The value of $c$ must be odd because the other two terms must be even, and the sum is odd.  Let's check each odd value of $c$ such that $0 \leq c \leq 12$.
$c=11$ doesn't work because an additional $28$ or $30$ puts us over $365$.
$c=9$ can work.  $31(9) = 279$, and $365-279 = 86$.  $28(2) + 30 = 86,$ so $(a,b,c) = (2,1,9)$ is a solution.
$c=7$ works a bit by inspection:  Seven months have $31$ days, four have $30$, and one has $28$, which total $365$ days.  So $(1,4,7)$ is also a solution.
$c=5$ works also.  $31(5)=155$, and $365-155= 210$, which is $30(7)$.  So $(0,7,5)$ is a third solution.
$c=3$ doesn't work because $365-3(31) = 272$, which is greater than $30(9)$.
$c=1$ doesn't work either, because $365-31 = 334 > 30(11)$.
So, three solutions:  $(2,1,9), (1,4,7), (0,7,5).$
A: Your equation (2) should say
$$ 30(a+b+c) - 2a + c = 365. $$
Note that this implies
$$ c- 2a \equiv 5 \mod 30. $$
I now claim that, in fact, $c-2a = 5$. This would imply that $30(a+b+c)+5=365$, or that $a+b+c = 12$.

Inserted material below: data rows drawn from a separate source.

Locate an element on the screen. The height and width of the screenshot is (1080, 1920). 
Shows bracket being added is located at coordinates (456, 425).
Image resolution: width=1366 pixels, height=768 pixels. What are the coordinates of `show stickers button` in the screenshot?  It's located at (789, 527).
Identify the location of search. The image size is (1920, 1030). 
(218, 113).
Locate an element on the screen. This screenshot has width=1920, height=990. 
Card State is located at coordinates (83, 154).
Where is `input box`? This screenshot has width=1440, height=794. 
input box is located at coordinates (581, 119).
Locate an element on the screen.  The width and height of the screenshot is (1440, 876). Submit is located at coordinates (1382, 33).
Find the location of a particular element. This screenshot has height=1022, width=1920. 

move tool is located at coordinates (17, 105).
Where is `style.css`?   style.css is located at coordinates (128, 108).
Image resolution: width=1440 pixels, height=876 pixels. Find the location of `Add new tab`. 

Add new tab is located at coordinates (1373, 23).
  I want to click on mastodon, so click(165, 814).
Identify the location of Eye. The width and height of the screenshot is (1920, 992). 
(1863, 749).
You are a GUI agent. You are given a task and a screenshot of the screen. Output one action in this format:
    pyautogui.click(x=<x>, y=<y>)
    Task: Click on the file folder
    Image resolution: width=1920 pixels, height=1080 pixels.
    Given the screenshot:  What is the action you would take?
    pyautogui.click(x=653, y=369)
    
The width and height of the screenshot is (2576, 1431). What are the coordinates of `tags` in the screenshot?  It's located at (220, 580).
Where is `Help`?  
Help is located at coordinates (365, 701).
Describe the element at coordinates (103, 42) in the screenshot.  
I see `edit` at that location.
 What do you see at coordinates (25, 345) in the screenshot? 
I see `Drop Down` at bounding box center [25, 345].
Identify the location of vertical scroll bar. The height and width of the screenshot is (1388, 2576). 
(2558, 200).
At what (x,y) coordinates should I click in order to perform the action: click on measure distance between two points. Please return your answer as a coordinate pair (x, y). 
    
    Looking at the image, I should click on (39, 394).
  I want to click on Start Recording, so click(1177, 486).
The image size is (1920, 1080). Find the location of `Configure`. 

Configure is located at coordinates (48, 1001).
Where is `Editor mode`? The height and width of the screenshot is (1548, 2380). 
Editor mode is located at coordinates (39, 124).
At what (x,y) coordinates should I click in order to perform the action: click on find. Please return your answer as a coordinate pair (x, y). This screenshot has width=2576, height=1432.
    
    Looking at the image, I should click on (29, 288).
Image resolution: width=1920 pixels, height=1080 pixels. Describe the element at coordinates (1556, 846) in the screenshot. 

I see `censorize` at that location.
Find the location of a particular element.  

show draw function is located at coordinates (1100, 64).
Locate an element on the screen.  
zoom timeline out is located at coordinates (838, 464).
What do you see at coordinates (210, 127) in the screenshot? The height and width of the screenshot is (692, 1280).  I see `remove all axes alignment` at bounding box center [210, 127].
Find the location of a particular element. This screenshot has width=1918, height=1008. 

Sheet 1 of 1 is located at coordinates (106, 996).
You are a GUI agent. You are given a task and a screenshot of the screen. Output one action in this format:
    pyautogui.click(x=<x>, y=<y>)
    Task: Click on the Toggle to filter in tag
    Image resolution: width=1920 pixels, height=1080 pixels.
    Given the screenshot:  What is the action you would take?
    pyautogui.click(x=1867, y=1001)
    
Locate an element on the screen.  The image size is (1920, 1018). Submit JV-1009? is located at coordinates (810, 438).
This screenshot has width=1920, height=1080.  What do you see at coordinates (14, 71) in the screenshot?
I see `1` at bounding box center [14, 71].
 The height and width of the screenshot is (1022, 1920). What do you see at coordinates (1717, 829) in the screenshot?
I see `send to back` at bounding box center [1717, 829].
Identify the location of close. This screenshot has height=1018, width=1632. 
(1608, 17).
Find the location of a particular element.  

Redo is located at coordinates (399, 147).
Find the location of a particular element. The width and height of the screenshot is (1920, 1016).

Since we know that $c-2a\equiv 5\mod 30$, it suffices to show that $-25< c-2a < 35$ to conclude that $c-2a = 5$. The upper bound is easy, since 
$$31c\le 365\implies c\le 11\implies c-2a\le 11 < 35$$
as $a$ is nonnegative. To get the lower bound, we note that
$$ 28a\le 365\implies a\le 13.$$
Furthermore, if $a=13$, then $28\times 13 + 30b+31c = 365\implies 30b+31c = 1$, which is clearly impossible for nonnegative $b$ and $c$. Thus, $a\le 12$, and hence
$$ c-2a\ge 0 - 2(12) = -24 >-25 $$
since $c$ is also nonnegative. Hence, $-25 < c-2a < 35$, and combined with the fact that $c-2a\equiv 5\mod 30$, we conclude that $c-2a = 5$, as desired.

Using the fact that $c-2a = 5$, we can also solve for the possible solutions. Substituting $c = 2a+5$ into the original equation yields
\begin{align} 28a+30b+31(2a+5) &= 365 \\
\implies 28a + 30b + 62a + 155 &= 365 \\
\implies 90a + 30b &= 210 \\
\implies 3a + b &= 7.
\end{align}
We thus see that
\begin{align} a = 0 &\implies b = 7, c = 5 \\
a = 1 &\implies b = 4, c = 7 \\
a = 2 &\implies b = 1, c = 9.
\end{align}
If $a\ge 3$, then $b<0$. Hence, we conclude that $(0,7,5)$, $(1,4,7)$, and $(2,1,9)$ are the only solutions to the problem.
A: I'm not sure what you meant by combining (2) and (2').  However, here is a possible continuation.
Equations (1) and (1') imply that $a+b+c<14$.  Equations (3) and (3') imply that $a+b+c>11$.  If $a+b+c=13$, then (2) yields $2a-3c=25$, or $a\geq 13$, whence $a=13$,  $b=0$, and $c=0$, which do not form a solution.  That is, $a+b+c=12$ must hold.  It is easy to see that $$(a,b,c)=(1,4,7)+t(-1,3,-2)$$ with $t\in\mathbb{Z}$ are the only integer solutions to $28a+30b+31c=365$ and $a+b+c=12$.  For nonnegative-integer solutions, $t\in\{-1,0,+1\}$ are the only possibilities, giving three triples $(a,b,c)=(2,1,9)$, $(a,b,c)=(1,4,7)$, and $(a,b,c)=(0,7,5)$.